(Data to use Opens)

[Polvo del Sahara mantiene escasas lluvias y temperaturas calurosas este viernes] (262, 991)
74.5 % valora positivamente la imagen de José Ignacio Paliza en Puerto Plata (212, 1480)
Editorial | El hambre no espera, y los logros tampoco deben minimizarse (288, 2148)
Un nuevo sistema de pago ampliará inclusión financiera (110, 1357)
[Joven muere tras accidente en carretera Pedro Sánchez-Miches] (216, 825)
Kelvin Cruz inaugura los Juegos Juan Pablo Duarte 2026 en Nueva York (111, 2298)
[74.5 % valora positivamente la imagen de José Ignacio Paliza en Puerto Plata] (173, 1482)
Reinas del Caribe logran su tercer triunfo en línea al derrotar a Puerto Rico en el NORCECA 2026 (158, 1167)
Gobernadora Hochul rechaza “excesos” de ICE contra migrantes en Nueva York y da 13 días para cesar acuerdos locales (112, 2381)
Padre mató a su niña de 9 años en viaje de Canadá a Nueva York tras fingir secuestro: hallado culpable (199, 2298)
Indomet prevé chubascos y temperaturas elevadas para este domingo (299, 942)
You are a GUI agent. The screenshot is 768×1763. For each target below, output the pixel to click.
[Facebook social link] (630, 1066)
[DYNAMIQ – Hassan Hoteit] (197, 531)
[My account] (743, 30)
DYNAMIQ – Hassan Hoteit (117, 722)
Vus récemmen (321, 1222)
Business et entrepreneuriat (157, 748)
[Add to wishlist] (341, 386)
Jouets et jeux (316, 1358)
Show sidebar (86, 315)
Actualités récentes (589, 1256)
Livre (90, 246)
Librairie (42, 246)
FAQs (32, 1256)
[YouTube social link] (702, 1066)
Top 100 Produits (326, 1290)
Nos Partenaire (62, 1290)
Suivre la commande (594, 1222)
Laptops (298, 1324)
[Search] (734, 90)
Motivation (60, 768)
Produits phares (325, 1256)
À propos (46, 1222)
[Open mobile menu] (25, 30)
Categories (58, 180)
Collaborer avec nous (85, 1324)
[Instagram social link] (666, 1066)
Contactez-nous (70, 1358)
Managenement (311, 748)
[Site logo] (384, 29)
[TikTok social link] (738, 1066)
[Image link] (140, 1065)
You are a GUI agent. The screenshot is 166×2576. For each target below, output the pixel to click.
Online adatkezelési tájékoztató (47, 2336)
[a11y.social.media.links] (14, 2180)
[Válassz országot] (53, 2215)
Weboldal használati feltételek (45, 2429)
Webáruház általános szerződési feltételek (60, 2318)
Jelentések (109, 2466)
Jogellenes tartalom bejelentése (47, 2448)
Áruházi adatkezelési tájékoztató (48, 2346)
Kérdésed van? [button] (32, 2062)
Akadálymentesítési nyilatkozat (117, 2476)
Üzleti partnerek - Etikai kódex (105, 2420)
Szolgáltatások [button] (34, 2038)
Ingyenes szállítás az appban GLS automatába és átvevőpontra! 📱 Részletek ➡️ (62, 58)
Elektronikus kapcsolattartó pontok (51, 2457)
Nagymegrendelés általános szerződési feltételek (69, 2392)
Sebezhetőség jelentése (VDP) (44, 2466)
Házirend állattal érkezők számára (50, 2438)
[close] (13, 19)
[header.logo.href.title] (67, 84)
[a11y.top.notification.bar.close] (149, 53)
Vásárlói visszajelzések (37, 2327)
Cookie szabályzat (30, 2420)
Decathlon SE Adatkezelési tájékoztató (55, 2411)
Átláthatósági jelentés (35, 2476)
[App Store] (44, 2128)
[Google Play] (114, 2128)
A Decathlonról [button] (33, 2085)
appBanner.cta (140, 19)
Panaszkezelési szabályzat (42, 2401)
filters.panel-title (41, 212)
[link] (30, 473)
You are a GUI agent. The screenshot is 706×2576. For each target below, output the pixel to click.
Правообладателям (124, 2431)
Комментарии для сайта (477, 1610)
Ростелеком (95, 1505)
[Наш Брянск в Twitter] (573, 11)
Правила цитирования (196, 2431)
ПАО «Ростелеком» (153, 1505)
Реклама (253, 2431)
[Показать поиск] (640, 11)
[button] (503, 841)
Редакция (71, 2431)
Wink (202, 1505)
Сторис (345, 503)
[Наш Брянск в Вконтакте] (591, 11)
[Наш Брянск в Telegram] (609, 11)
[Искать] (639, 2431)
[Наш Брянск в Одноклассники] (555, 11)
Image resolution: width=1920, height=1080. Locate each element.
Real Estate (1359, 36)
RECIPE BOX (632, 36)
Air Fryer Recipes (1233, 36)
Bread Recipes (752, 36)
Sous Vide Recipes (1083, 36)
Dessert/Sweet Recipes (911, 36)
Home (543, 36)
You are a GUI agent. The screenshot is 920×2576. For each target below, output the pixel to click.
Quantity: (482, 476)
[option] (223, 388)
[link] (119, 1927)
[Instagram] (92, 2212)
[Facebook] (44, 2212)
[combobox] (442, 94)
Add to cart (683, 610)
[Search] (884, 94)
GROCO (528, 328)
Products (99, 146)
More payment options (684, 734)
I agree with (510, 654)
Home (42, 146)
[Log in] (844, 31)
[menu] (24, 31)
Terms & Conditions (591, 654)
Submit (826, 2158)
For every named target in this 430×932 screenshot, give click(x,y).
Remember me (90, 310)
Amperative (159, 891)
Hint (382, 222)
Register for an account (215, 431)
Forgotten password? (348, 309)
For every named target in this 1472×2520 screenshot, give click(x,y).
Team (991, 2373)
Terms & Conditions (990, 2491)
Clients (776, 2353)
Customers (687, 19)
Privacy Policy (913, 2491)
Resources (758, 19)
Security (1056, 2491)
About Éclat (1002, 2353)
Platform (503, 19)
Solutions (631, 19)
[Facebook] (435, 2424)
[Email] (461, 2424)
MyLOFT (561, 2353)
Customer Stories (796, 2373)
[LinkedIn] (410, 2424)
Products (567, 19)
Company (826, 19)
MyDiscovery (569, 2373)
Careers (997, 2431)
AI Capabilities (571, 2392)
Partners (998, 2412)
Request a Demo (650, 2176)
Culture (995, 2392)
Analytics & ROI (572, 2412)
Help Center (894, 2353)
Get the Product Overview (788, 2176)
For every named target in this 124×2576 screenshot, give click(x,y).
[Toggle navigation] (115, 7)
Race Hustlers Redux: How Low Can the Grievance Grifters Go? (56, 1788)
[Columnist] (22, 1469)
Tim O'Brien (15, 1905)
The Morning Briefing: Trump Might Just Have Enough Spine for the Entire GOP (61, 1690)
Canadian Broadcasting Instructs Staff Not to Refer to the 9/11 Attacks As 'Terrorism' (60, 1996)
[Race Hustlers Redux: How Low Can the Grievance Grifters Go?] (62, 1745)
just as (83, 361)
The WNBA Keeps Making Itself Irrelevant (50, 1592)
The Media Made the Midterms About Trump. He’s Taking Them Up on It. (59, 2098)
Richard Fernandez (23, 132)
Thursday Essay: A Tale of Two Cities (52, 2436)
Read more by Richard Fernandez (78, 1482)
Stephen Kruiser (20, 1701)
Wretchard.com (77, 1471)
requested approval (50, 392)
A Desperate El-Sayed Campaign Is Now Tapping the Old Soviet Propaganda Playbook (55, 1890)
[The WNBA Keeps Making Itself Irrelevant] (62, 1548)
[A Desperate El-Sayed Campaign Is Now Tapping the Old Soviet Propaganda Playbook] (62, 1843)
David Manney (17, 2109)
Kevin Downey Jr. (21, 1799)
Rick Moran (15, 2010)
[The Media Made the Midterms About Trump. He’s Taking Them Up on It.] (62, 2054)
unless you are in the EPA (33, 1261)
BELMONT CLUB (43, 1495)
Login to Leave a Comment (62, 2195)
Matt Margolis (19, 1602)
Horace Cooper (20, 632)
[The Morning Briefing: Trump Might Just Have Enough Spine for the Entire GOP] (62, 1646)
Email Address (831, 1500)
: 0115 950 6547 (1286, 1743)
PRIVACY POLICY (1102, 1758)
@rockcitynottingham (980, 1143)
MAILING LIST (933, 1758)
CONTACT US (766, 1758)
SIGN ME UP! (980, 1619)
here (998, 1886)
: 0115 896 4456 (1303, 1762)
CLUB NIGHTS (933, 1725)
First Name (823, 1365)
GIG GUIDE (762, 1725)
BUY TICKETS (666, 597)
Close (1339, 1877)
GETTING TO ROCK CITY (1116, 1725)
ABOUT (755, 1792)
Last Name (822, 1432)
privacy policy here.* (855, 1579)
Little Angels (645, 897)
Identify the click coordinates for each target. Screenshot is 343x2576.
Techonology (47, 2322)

(Data to use Closes)

Only one stretch of the records above is wanted: the lines between the one holding "GOP (61, 1690)" and the one holding "GIG GUIDE (762, 1725)", inclusive, reproduced exactly.

*Solution to this exercise:*
The Morning Briefing: Trump Might Just Have Enough Spine for the Entire GOP (61, 1690)
Canadian Broadcasting Instructs Staff Not to Refer to the 9/11 Attacks As 'Terrorism' (60, 1996)
[Race Hustlers Redux: How Low Can the Grievance Grifters Go?] (62, 1745)
just as (83, 361)
The WNBA Keeps Making Itself Irrelevant (50, 1592)
The Media Made the Midterms About Trump. He’s Taking Them Up on It. (59, 2098)
Richard Fernandez (23, 132)
Thursday Essay: A Tale of Two Cities (52, 2436)
Read more by Richard Fernandez (78, 1482)
Stephen Kruiser (20, 1701)
Wretchard.com (77, 1471)
requested approval (50, 392)
A Desperate El-Sayed Campaign Is Now Tapping the Old Soviet Propaganda Playbook (55, 1890)
[The WNBA Keeps Making Itself Irrelevant] (62, 1548)
[A Desperate El-Sayed Campaign Is Now Tapping the Old Soviet Propaganda Playbook] (62, 1843)
David Manney (17, 2109)
Kevin Downey Jr. (21, 1799)
Rick Moran (15, 2010)
[The Media Made the Midterms About Trump. He’s Taking Them Up on It.] (62, 2054)
unless you are in the EPA (33, 1261)
BELMONT CLUB (43, 1495)
Login to Leave a Comment (62, 2195)
Matt Margolis (19, 1602)
Horace Cooper (20, 632)
[The Morning Briefing: Trump Might Just Have Enough Spine for the Entire GOP] (62, 1646)
Email Address (831, 1500)
: 0115 950 6547 (1286, 1743)
PRIVACY POLICY (1102, 1758)
@rockcitynottingham (980, 1143)
MAILING LIST (933, 1758)
CONTACT US (766, 1758)
SIGN ME UP! (980, 1619)
here (998, 1886)
: 0115 896 4456 (1303, 1762)
CLUB NIGHTS (933, 1725)
First Name (823, 1365)
GIG GUIDE (762, 1725)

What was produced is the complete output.